Rob Edwards, director of product management at Morningstar Indexes, said: "Our job as an index provider is to follow our stated methodology, which in this case is to remove companies that are deemed to have a certain level of ESG controversy as measured by Morningstar Sustainalytics. 

"Once this kind of problem is detected, our response will follow our stated rules and reflect the specifics of the case."

MSCI and BlS did not respond to a request for comment.

It added Adani’s fossil fuel growth has been increasingly funded by the global bond market, with the firm’s companies now the largest Indian issuer of foreign-denominated bonds, raising more than $9bn from foreign investors in the last five years.

“Phasing out coal is the first logical step to comply with your commitments as a member of the NZFSPA,” Tangpouri added.

“In line with these commitments, we ask you to change index rules to exclude all companies involved in coal expansion from your mainstream indices and engage in dialogue with asset owners and asset managers on using these indices for benchmarking and investment solutions.”

The group also called for the removal of all companies involved in coal expansion from the indices.

Adani Enterprises’ share price has fallen 65% following allegations of fraud and stock price manipulation by short seller Hindenburg Research on 25 January. The group’s owner Gautam Adani has described the claims as baseless.

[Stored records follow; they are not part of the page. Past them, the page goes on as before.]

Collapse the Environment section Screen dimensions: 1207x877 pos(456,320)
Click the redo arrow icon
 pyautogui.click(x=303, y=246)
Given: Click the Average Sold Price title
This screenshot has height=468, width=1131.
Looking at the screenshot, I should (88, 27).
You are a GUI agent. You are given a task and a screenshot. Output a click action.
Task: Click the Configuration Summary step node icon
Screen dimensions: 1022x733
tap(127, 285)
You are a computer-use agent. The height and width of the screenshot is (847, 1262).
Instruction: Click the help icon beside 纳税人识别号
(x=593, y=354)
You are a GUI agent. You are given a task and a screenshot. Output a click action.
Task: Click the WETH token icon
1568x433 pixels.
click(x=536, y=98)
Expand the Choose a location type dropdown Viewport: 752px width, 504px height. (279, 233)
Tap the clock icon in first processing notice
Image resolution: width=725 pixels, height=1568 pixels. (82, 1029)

It comes as MSCI previously said it would cut the weightings of four Adani sub-companies, although it has delayed two of these cuts, while SPDJI has removed Adani Enterprises from its sustainability indices. FTSE Russell said it was also reviewing index changes for Adani Group stocks.

MSCI currently allocates to the four Adani Group companies in its all-country world (ACWI), emerging markets, Asia and India indices, with the latter weighting more than 3% to the company.